Tidak hanya itu, tingkat partisipasi angkatan kerja perempuan juga masih tertinggal dibandingkan laki-laki, yaitu 51,9 persen dibandingkan 83,3 persen.

“Jika kita melihat gap ini, akan ada peluang baru yang hilang dan itu menjadi salah satu faktor yang mempengaruhi pertumbuhan ekonomi dan pekerjaan yang lebih baik bagi perempuan,” tutur Mulyani.

Mulyani melanjutkan, pandemi Covid-19 juga menciptakan masalah lain terkait kesenjangan gender, terlebih pandemi berdampak lebih besar terhadap perempuan. Selama krisis ekonomi, tenaga kerja perempuan terkena dampak secara tidak proporsional, terutama perempuan yang bekerja di sektor informal. Perempuan mengalami beban tambahan karena harus bekerja di rumah, khususnya karena adanya norma gender untuk perawatan keluarga.

President National Institute for Women Mexico, Nadine Flora Gasman Zylberman mengapresiasi upaya Presidensi G20 Indonesia dalam mempromosikan kesetaraan gender dan hak perempuan. Dalam diskusi tersebut, Nadine mengatakan, di Meksiko perempuan juga melakukan pekerjaan perawatan lebih sering dibandingkan laki-laki, yaitu sekitar 39 jam per minggu, sedangkan laki-laki sekitar 14 jam per minggu.

“Kita harus mengakui pekerjaan perawatan memiliki nilai ekonomi untuk bisa memberikan kesetaraan yang lebih besar,” ucap Nadine.

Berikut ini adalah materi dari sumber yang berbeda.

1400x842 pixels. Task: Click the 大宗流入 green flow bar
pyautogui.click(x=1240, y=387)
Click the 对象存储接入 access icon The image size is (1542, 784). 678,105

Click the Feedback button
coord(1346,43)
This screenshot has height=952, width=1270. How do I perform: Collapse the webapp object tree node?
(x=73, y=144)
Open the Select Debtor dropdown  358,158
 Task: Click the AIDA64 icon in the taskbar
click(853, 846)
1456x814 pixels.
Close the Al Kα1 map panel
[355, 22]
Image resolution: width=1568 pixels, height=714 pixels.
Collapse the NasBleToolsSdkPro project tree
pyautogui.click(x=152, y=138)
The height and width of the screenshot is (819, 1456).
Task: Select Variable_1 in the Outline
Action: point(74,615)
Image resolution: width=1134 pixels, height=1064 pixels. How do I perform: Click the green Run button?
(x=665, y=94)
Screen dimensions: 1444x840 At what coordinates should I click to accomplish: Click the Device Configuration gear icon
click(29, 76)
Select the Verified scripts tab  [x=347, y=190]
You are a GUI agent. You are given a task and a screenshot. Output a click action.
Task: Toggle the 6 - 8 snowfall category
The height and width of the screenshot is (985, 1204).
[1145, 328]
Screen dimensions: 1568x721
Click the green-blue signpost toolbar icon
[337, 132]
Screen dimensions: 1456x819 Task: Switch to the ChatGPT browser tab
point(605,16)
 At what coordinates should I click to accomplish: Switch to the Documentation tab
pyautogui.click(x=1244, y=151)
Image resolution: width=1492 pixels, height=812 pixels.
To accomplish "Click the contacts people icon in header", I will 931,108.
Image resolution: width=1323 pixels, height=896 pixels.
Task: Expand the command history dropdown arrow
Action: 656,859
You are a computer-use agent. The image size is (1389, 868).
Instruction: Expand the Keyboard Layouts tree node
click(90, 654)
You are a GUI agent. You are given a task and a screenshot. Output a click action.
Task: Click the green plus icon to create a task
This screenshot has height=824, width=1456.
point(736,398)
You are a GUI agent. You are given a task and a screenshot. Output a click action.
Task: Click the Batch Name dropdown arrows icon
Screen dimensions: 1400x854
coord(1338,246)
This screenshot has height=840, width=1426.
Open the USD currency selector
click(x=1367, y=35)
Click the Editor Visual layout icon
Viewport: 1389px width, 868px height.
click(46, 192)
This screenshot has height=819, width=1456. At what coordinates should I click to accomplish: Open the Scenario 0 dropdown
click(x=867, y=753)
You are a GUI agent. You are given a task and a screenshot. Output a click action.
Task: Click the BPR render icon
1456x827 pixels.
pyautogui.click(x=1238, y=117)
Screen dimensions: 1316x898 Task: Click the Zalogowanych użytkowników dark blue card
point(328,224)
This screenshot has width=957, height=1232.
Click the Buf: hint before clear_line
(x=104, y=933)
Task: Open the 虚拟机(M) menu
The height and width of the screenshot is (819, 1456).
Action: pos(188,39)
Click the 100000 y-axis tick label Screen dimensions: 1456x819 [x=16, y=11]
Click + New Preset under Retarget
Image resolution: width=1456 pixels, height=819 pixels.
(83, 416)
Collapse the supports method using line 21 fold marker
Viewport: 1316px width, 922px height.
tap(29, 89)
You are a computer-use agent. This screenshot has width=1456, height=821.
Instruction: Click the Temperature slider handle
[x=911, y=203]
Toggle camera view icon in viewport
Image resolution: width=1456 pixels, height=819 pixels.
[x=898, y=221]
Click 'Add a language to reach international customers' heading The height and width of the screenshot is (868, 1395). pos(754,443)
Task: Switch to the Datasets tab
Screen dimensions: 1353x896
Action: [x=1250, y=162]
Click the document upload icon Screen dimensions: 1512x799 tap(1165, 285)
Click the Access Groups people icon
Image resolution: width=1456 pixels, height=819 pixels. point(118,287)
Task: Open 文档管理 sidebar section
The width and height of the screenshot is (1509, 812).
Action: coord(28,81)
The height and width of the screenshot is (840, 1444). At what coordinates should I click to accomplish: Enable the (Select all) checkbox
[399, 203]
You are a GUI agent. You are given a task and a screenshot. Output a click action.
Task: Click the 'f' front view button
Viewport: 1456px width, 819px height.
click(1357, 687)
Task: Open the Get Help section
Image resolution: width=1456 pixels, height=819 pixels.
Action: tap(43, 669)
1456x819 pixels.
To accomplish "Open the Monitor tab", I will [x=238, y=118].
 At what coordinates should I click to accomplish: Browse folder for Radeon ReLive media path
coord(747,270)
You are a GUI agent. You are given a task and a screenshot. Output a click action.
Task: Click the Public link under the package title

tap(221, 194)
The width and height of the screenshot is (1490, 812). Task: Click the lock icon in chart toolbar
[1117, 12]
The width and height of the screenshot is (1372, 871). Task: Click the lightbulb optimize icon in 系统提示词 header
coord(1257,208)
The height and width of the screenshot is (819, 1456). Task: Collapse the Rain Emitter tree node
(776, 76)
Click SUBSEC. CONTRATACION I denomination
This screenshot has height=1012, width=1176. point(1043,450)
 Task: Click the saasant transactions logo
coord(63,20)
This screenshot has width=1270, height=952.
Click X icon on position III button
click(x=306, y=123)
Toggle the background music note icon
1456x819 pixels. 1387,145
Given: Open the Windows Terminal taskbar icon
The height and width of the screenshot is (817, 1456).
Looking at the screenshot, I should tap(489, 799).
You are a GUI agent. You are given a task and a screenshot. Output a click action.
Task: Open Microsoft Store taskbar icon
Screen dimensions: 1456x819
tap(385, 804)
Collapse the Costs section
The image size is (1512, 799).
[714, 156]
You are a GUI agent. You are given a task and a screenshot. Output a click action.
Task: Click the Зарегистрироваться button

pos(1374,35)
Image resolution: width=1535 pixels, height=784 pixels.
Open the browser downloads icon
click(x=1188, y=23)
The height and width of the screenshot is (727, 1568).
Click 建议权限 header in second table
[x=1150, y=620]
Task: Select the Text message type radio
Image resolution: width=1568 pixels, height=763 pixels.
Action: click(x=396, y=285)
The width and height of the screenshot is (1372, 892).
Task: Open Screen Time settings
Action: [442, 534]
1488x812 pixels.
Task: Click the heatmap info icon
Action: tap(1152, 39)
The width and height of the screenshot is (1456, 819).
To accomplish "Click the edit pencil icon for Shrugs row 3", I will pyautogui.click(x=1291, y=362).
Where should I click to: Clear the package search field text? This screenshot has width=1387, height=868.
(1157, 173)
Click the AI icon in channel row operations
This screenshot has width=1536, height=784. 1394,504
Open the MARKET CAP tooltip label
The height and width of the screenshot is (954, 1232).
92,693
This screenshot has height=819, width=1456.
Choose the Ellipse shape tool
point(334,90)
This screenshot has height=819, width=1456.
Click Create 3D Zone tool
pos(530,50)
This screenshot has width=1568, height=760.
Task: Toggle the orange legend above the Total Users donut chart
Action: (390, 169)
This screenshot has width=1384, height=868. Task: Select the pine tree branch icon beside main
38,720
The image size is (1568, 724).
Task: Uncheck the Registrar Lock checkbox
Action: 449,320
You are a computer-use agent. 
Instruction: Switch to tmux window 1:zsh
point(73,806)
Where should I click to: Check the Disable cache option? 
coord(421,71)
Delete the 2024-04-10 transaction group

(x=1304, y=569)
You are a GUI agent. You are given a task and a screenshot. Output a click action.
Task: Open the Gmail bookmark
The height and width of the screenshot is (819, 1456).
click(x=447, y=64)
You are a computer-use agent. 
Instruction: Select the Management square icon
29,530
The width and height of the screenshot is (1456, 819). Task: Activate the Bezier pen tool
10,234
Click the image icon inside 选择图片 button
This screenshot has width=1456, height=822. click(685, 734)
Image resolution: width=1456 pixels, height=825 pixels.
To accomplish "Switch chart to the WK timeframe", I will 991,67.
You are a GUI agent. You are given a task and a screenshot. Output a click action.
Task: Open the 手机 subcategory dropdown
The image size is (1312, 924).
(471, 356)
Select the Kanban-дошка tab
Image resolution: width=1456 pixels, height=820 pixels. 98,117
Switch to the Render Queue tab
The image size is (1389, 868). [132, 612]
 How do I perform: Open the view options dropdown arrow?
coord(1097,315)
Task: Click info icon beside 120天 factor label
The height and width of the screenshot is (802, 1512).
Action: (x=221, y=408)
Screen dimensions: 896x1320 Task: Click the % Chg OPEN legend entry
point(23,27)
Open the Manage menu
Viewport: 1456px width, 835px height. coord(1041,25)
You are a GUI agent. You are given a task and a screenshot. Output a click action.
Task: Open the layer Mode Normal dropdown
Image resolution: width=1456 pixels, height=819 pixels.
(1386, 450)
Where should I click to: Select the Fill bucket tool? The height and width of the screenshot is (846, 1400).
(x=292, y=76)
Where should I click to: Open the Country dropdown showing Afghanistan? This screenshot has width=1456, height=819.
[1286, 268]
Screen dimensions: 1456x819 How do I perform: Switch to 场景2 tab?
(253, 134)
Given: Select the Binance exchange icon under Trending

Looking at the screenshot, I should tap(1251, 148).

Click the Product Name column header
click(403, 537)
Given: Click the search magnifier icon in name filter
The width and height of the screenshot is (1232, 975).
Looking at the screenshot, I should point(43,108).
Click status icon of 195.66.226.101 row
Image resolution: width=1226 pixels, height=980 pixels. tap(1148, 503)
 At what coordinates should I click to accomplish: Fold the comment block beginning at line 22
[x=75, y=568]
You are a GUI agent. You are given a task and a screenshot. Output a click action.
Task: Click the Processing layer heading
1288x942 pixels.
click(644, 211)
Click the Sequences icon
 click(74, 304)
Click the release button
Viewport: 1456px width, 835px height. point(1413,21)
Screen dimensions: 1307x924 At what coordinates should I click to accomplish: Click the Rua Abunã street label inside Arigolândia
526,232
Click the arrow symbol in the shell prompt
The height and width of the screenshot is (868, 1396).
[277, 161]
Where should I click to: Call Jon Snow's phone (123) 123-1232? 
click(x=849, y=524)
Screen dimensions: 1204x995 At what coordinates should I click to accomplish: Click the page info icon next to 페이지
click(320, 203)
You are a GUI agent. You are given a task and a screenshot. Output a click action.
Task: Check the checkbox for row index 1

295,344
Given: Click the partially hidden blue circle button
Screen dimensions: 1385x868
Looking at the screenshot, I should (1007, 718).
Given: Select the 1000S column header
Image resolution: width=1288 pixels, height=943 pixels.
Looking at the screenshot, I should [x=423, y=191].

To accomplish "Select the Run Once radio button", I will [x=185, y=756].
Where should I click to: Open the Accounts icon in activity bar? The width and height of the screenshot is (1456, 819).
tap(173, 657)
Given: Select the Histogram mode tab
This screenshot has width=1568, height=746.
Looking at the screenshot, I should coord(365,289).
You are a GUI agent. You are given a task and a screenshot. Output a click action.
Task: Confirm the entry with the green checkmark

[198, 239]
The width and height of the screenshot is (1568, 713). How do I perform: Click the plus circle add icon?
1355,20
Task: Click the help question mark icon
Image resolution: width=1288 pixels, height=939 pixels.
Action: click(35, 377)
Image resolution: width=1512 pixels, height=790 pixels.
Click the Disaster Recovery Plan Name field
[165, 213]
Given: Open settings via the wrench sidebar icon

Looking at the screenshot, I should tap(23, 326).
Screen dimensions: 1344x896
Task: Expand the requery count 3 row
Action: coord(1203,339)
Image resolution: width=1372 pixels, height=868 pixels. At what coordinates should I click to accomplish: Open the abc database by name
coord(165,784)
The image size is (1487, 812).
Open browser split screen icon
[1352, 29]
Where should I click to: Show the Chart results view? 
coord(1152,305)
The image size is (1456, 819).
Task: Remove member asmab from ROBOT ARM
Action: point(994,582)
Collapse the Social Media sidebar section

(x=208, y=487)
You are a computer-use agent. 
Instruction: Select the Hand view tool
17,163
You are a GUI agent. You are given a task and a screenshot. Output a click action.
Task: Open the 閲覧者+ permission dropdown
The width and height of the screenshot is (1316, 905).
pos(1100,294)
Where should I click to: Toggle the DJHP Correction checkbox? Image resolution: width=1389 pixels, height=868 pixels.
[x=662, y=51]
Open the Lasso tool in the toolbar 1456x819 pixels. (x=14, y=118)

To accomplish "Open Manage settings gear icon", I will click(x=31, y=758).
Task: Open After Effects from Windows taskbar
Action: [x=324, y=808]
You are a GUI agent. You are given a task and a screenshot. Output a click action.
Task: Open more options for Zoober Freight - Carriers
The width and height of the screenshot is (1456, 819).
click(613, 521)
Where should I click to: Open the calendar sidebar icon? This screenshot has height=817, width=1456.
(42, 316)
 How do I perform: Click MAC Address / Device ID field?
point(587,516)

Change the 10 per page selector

Senior Specialist, Gender, Equality, and Non-Discrimination at Work International Labour Organization (ILO), Joni Simpson menyampaikan empat pesan kebijakan, yaitu (1). Investasi publik dalam pengasuhan anak dan layanan pengasuhan jangka panjang akan menghasilkan pekerjaan yang layak, mendukung ekonomi, memungkinkan perempuan untuk tetap bekerja, serta meningkatkan kesehatan, kesejahteraan, dan transformatif gender; (2). Kebijakan cuti perawatan dan layanan perawatan diperlukan; (3). Kebijakan yang ramah keluarga dan pengaturan waktu kerja yang fleksibel mendukung kebutuhan pekerja yang memiliki tanggung jawab keluarga; dan (4). Pekerjaan yang layak dan perwakilan pekerja perawatan menghasilkan siklus yang baik untuk layanan berkualitas dan menjunjung tinggi hak-hak tenaga kerja yang mendasar bagi penerima manfaat perawatan. (Guffe).